* **Set task**
Using the blog post on 2018 goals below, answer each question in a line of your own:
1. What is the writer's first listed resolution?
2. Besides holding the writer accountable, what is looking back at the resolutions meant to do?
3. How has the writer's life been since breaking ties with the person the first resolution was aimed at?

* **Text passage**
········

Tag Archives: education

Did I stick to my 2018 Goals?

Often times I find that we make these new years resolutions and we never actually revisit them after January. I wanted to look at what I wrote down as my New Years resolution for 2018 and see if I was able to stick with some of what I wrote down. This is not only a means of holding myself accountable but also a means of encouraging myself to stick on the path that I am on and work harder at things that I wrote down. So without further ado, lets get into it!

  1. No more self silencing – This was something that was directed towards one person in my life who use to make me feel really bad about expressing myself. He was constantly criticizing me and making it seem as though everything that came out of my mouth was WRONG or STUPID (which was really funny because he literally was a person that had not one pot to piss in). This is what caused me to self silence as a means to not offend this person. I never had this issue with anyone else. Long story short, it was HIM not ME, and my life has been way better ever since we have broken ties. So I do not self silence and I guess I technically never really did.

········

* **Supplied information**
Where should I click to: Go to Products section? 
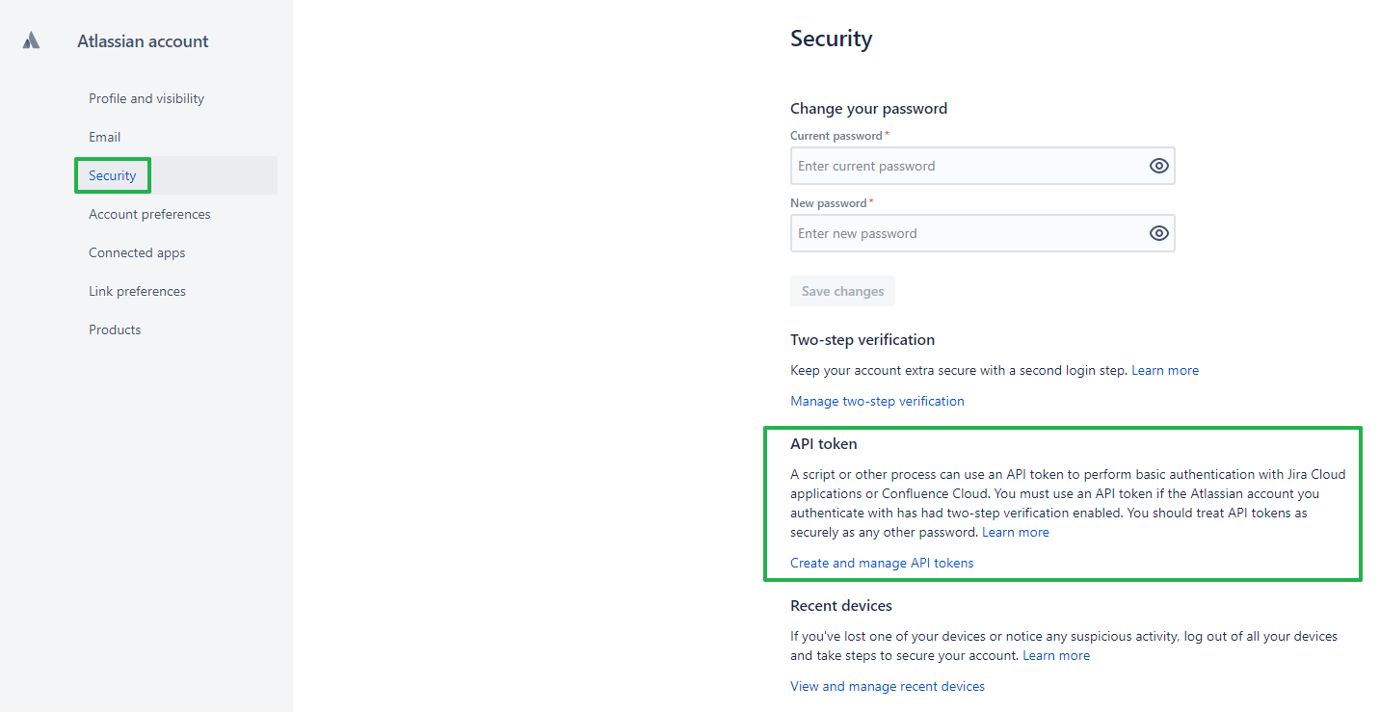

········

* **Full solution**
1. No more self silencing.
2. Encourage the writer to stay on the current path and work harder at the things written down.
3. Way better.